ExxonMobil is now leveraging this success and applying it across its unconventional fields.
“We’ve dedicated a team to research and develop techniques to maximize lateral lengths, support next generation well completions and optimize the development of unconventional fields,” he explains. “These combined efforts will improve recovery and reduce the total number of wells needed. While this data is specific to the Permian, we have achieved similar results in other unconventional areas by quickly transferring what we’ve learned and fully leveraging our experience.”
Jack Williams, ExxonMobil’s senior vice-president, says the integrated company brings more to the table than just expertise in developing its shale resource.
“We have that full value chain that goes from the acreage position all the way through to the market. So when you add on the development planning piece, the leveraging, the scale of our company, the research, the midstream, the refining infrastructure on top of our operating prowess and the acreage position, then I think you really have a winning combination,” he says.
Operators predicting huge production growth going forward
With supply costs now globally competitive, operators are predicting huge production growth across tight oil basins in the next decade.
Woods says ExxonMobil has nearly 5,500 drilling locations in the Permian and Bakken plays that are economic at $40/bbl to build on current production of approximately 230,000 boe/d.
“Through 2025, our total net production for these basins could grow to more than 750,000 oil-equivalent barrels per day, representing a 20 per cent compounded annual growth rate,” he says. “Pace will be driven by leasehold facility development, learning curve benefits and technology application.”
Chevron’s Johnson sees similar potential on its Permian acreage.
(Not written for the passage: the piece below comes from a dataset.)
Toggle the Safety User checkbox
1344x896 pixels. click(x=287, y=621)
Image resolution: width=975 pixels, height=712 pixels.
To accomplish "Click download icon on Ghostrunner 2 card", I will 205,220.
“Our current production forecast through 2020 is between 325,000 and 450,000 bbls/d, representing a compounded annual growth rate of 20–35 per cent,” he says. “We’re also evaluating cases where we continue to add rigs beyond 2018 and have several scenarios that would grow production of more than 700,000 boe/d within the next 10 years.”
If that sounds optimistic, consider Permian producer Pioneer Natural Resources’ vision for the next decade. Pioneer, currently producing around 235,000 boe/d, has set a target of one million boe/d by 2026.
An internal Pioneer forecast for the entire Permian Basin predicts liquids production could reach five million bbls/d, the equivalent of Canada’s current total production, in 2026. Associated gas production could reach 16 bcf/d, surpassing Canadian production.
But getting there won’t be easy.
With first-year decline rates on individual wells as high as 75 per cent, around 7,000 wells need to be drilled and completed each year just to maintain current production.
There is no shortage of potential targets, as analysts estimate there are 300,000 locations remaining in U.S shale plays. BTU Analytics estimates there are around 50,000 wells with break-evens below $40/bbl, and close to 100,000 wells with break-evens at $50/bbl or less. But those will rise if supply costs do.
ExxonMobil’s Williams believes the U.S. is well situated to manage these costs.
You have this unique environment in the U.S. with private mineral rights and the huge infrastructure we have and the service companies and the capital markets,” he explains. “And all that comes together to really underpin a lot of the development in the U.S. You don’t find those, all that combination of characteristics, elsewhere.”